Een miskende meester
Auguste de Villiers de L'Isle-Adam (1838 – 1889), meestal kortweg Villiers genoemd, was een Bretoense aristocraat, maar zijn vader was een verkwister. Zelf zou hij een groot deel van zijn leven in penibele omstandigheden doorbrengen. Ondanks zijn contacten met grootheden als Charles Baudelaire en Stéphane Mallarmé, en de lof die hij oogstte vanwege Joris-Karl Huysmans (die hem in zijn "bijbel van de decadentie" A rebours noemde als een favoriete auteur van de dandy Des Esseintes) had zijn werk weinig succes bij het grote publiek.
In 1883 verschenen zijn Contes cruels, zevenentwintig korte verhalen en een reeks van zeven gedichten onder de titel Conte d'amour. Ze situeren zich in een literair klimaat waarin de romantiek ten einde liep, realisme en naturalisme in de plaats kwamen, het symbolisme (waartoe Villiers een aanzet gaf) doorbrak, en het decadentisme er nog net niet was.

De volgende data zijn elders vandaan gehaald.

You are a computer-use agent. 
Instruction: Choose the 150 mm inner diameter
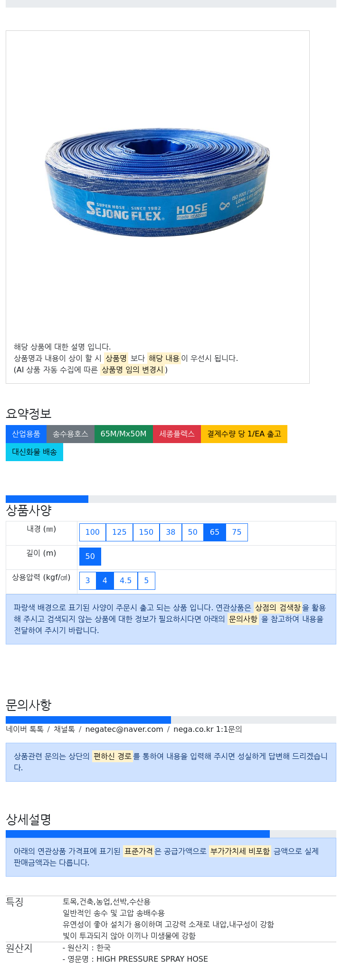(146, 532)
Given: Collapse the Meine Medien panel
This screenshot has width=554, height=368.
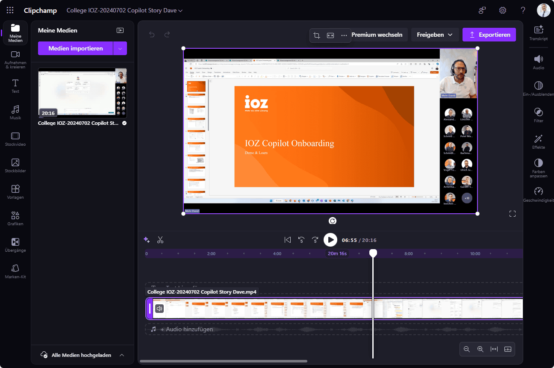Looking at the screenshot, I should point(120,30).
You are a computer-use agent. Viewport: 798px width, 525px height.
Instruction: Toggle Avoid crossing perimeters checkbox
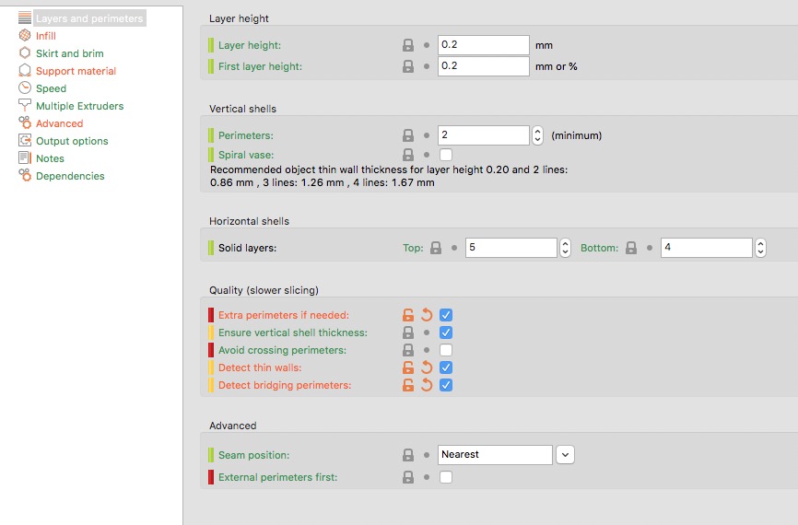coord(446,350)
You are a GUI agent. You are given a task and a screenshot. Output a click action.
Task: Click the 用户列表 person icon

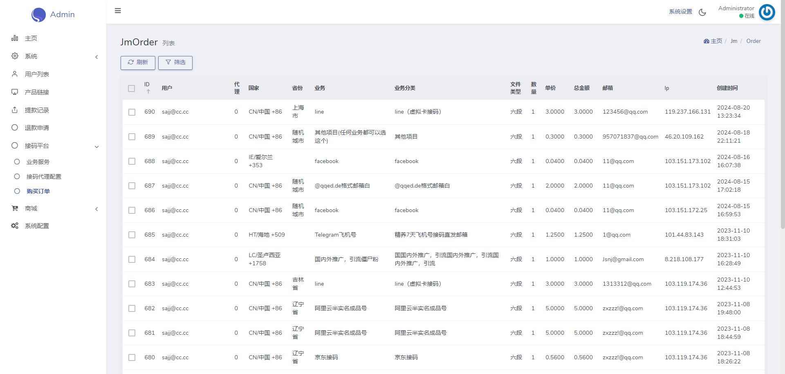click(x=15, y=74)
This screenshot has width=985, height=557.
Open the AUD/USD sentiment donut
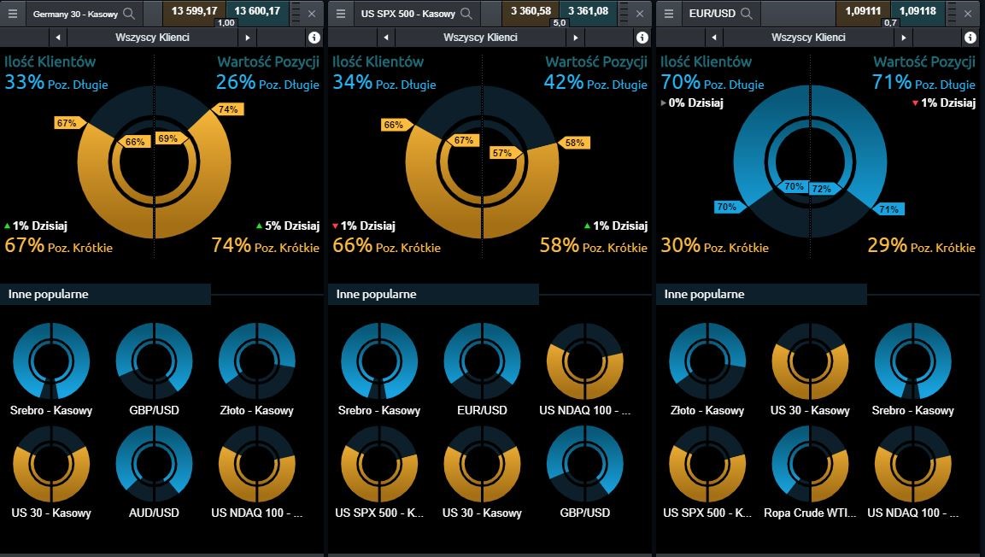(154, 464)
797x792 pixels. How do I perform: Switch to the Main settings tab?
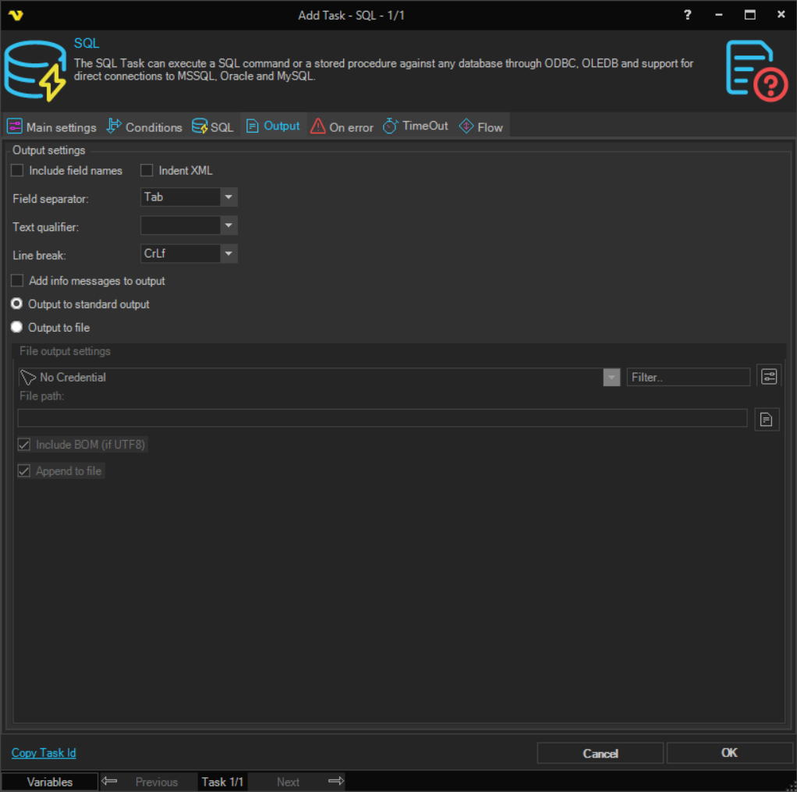coord(51,127)
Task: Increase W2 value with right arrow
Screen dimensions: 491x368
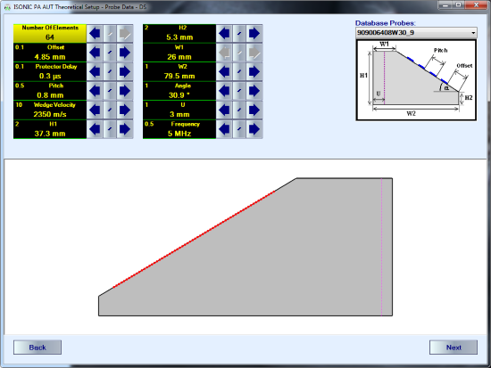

Deze Wreedaardige verhalen hadden, gelet op hun grondtoon, overigens evengoed Bittere verhalen of Cynische verhalen kunnen heten.
Villiers is op zijn best als hij een maatschappij hekelt waarin alles om geld draait. Het is al meteen raak in Les demoiselles de Bienfilâtre: de jongste van twee zussen die dank zij vlijtige prostitutie in hun bestaansmiddelen en in die van hun ouders voorzien, begaat de onvergeeflijke fout verliefd te worden op een jongeman… zonder middelen. Virginie et Paul zou de geschiedenis van de prille liefde tussen adolescenten kunnen zijn, ware het niet dat ze telkens weer over geld praten. Le plus beau dîner du monde neemt de kleinburgers in een provinciestadje op de hak: een weddenschap tussen twee oude juristen om het "mooiste diner" te geven, wordt gewonnen – ofschoon het menu hetzelfde is – door degene die aan de genodigden "presentiegeld" heeft toegeschoven.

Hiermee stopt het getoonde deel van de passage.